Custumers say: "Without your cache I can access the site, with your cache not.
I do not want to know about and if you do not resolve this problem for me I
do not use you service anymore but another where it works."
Unfortunately the world is not so unambigious.
It may be worth mentioning that many of the sites failing with Squid 
2.5.STABLE9 is likely to start failing with newer browsers as well for the 
same reasons Squid pukes on these sites.

So even if "I" loose first my customer second they do not use squid anymore. I
believe it could be considered to think about this.
I belive the 2.5.STABLE9 release has a very good balance in this.
Sure, there may still be a few buggy web servers out there where Squid 
could safely work around the server bugs, but each of these has to be 
analyzed very carefully individually.

In addition the only way of getting this done is to spend some time on 
identifying why Squid rejects the responses from a certain site, and then 
open a discussion here on squid-users on how Squid maybe could work around 
that broken web server.

If you can/will not investigate why problems arises but still expects 
everything to work then you should have a support contract, either for 
Squid from one of the Suqid support providers or for a commercial 
proxy/cache if you prefer.

Just complaining without any information won't get you anywhere, except 
perhaps blacklisted in some of the subscribers here.


I like to add that we here are using squid since 97/98 and what I wrote here
is not in any kind a meant as offending critic to the developers but a point
to think about. So what you think about this?
And beleive me, we think very careful about these things.
If we did not then Squid-2.5.STABLE8 would have been released with the 
HTTP parser in it's very strictest setting, i.e. the equivalence of 
2.5.STABLE9 configured with "relaxed_header_parser off" and in addition 
yelling a screenful of complaints per request in cache.log on each 
malfunctioning web server seen.

Regards
Henrik


Re: [squid-users] Zero sized reply and other recent access problems

2005-03-06 Thread H Matik
On Saturday 05 March 2005 23:41, Reuben Farrelly wrote:

> I think you've misunderstood something quite fundamental about how squid
> works:
>
may be I did not used the exact expressions you like to see but like you wrote 
you did get it.
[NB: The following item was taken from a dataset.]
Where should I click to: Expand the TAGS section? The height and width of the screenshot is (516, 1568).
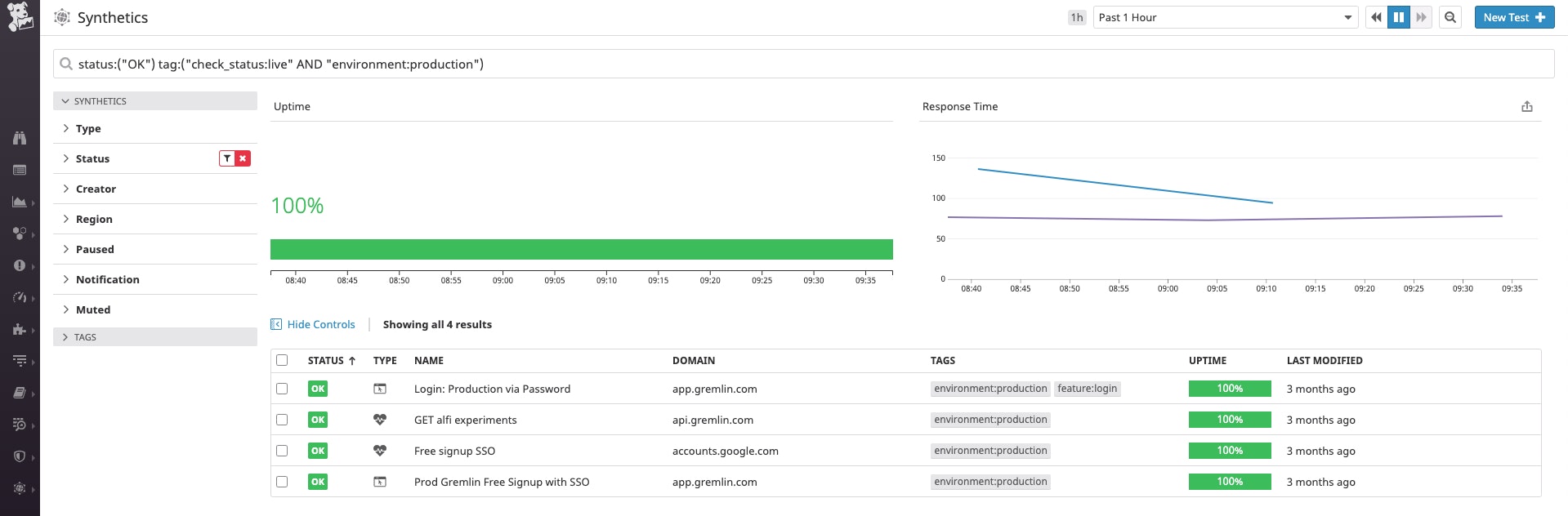click(85, 337)
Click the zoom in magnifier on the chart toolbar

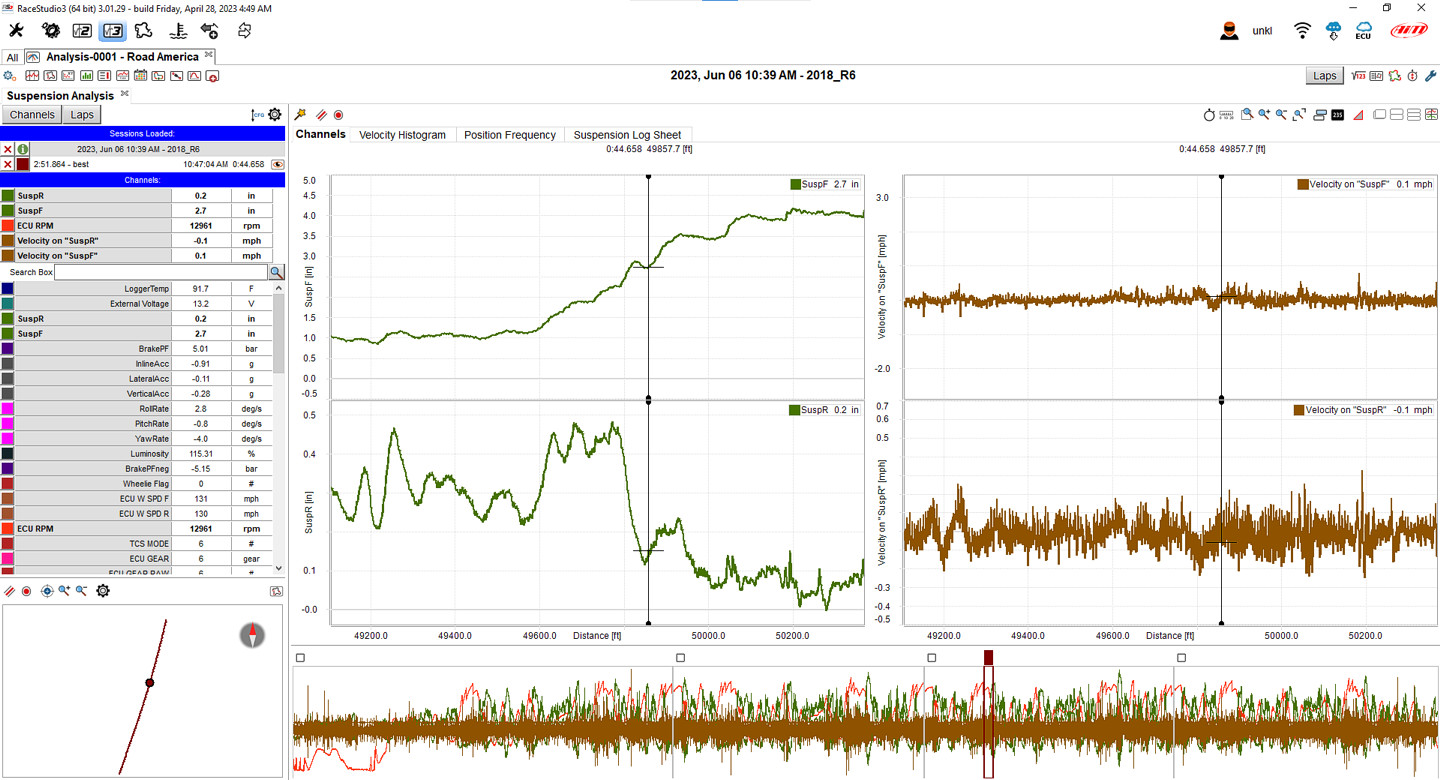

Anyway, my intention like said in my mail was not to attack 
anybody.

>
> * Strict HTTP header parsing - implemented in the most recent STABLE
> releases of squid, you can turn this off via a squid.conf directive
> anyway (but it is useful to have it set to log bad pages).
>
what do you mean? relaxed_header_parser? I think this is on by default, not 
off, turning it off it parse strict or am I wrong here?

> * ECN on with Linux can cause 'zero sized reply' responses, although
> usually you'll get a timeout.  I have ECN on on my system and very few
> sites fail because of this, but there are a small number.  Read the
> squid FAQ for information about how to turn this off if it is a problem.
>

FYI it does not happens only on Linux, again, the problem and a possible 
solution here is not the point, the point is that for the end-user the site 
opens using "the other ISP" so for him it is an ISP problem, he doesn't care 
if it is squid or the remote site, network congestion or other.

anyway, IMO the error message is obscure for the user, it starts saying

the URL:  (blank)

the user obviously complains about that he typed correctly the URL and on the 
error msg it is blank, so this cause understanding problems between the 
support staff and the user

Then it does not help to send reading FAQs because what I am speaking about is 
the user not the administrator. The user does not need to learn squid but 
what he gets should be understandable enough and most important he should get 
it when he gets it without squid.

I mean that a site should be accessible behind squid when it opens normally 
with a Browser without squid. It is not interesting here if there is a wrong 
header or whatever.  


> * NTLM authentication, some uninformed site admins require or request
>
NO, I was not speaking about any authentication at all


>
> Can you give some examples of specific sites which you need to bypass
> squid for that you cannot get to display using the items I mentioned above?
>

First some banking and other secure sites which need gre protocol for example 
but I was not speaking about this ones.

Lots of Blogger sites are giving erros. Sure there is a lot of underline and 
whitespace problems but the latter ones often are not resolvable by squid 
settings. On the other side they open normally with MSIE

At work I can check for more, one specific follows.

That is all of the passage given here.